● ACTIEPUNT 1: Waardoor onderscheiden aetherische oliën zich volgens de encyclopedietekst van vette oliën?
● ACTIEPUNT 2: Werk in de encyclopedietekst het stuk bij dat begint met "Oosthoek encyclopedie" en doorloopt tot en met "van aetherische oliën.". Vervang daarin "oliedruppels" door "druppels olie" en geef het stuk opnieuw.

● TEKST OM TE LEZEN:
======
Oosthoek encyclopedie

Oosthoek's Uitgevers Mij. N.V (1916-1925)

Gepubliceerd op 17-01-2019

Aetherische oliën

betekenis & definitie

Aetherische oliën - vluchtige oliën. Vele planten bevatten in hare verschillende deelen, zooals bloemen, vruchten, bladeren, stam en wortels riekende stoffen. Deze komen zoowel voor in vrijen toestand, in den vorm van oliedruppels, welke men of vrij in het celweefsel of in bepaalde cellen of gangen aantreft, als gebonden in reukelooze verbindingen — meest glucosiden — waaruit ze door hydrolytische splitsing vrij gemaakt worden. Deze oliën, welke zich van de vette oliën onderscheiden door hare vluchtigheid, dragen daarom den naam van aetherische oliën.

De versch. bereidingswijzen ervan berusten òf op hare vluchtigheid òf op hare oplosbaarheid in sommige oplosmiddelen, terwijl in zeer enkele gevallen mechanische methodes toegepast worden om ze te verkrijgen. 1) Bereiding van vluchtige oliën door destillatie met waterdamp. De, zoo noodig, eerst behoorlijk fijn gemaakte grondstof wordt in een destilleerketel met water direct of met behulp van stoom gedestilleerd. Met den waterdamp gaat de a. in dampvorm door een met koud water afgekoelde koelhuis. In den ontvanger, welke gewoonlijk bestaat uit een Florentijnsche flesch, verzamelt zich de olie als een laag, op de oppervlakte van het water, indien zij lichter, op den bodem, indien zij zwaarder is, en kan dan gemakkelijk worden afgescheiden. Het water wordt soms nog afzonderlijk gedestilleerd om de olie, die er in opgelost is, te winnen. Verschillende vluchtige oliën zouden echter door de behandeling met stoom eene ongewenschte verandering ondergaan, zooals de olie uit jasmijn, viooltjes, tuberosen, oranjebloesem; daarom past men in die gevallen de enfleurage of de extractie-methode toe.
======
● GETOONDE GEGEVENS:
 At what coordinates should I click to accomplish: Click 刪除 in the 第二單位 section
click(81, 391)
======
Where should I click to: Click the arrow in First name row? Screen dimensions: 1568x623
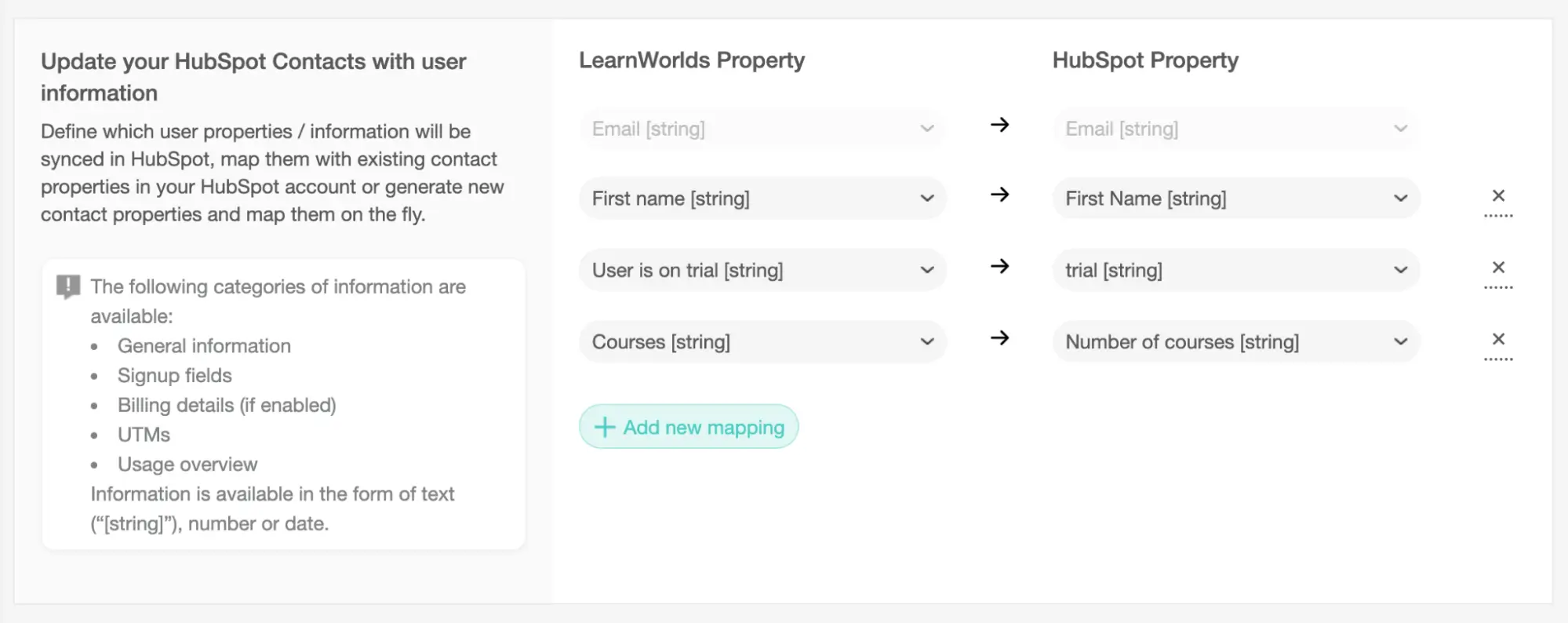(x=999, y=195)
======
● ANTWOORD OEFENING 1: Door hare vluchtigheid.

● ANTWOORD OEFENING 2:
Oosthoek encyclopedie

Oosthoek's Uitgevers Mij. N.V (1916-1925)

Gepubliceerd op 17-01-2019

Aetherische oliën

betekenis & definitie

Aetherische oliën - vluchtige oliën. Vele planten bevatten in hare verschillende deelen, zooals bloemen, vruchten, bladeren, stam en wortels riekende stoffen. Deze komen zoowel voor in vrijen toestand, in den vorm van druppels olie, welke men of vrij in het celweefsel of in bepaalde cellen of gangen aantreft, als gebonden in reukelooze verbindingen — meest glucosiden — waaruit ze door hydrolytische splitsing vrij gemaakt worden. Deze oliën, welke zich van de vette oliën onderscheiden door hare vluchtigheid, dragen daarom den naam van aetherische oliën.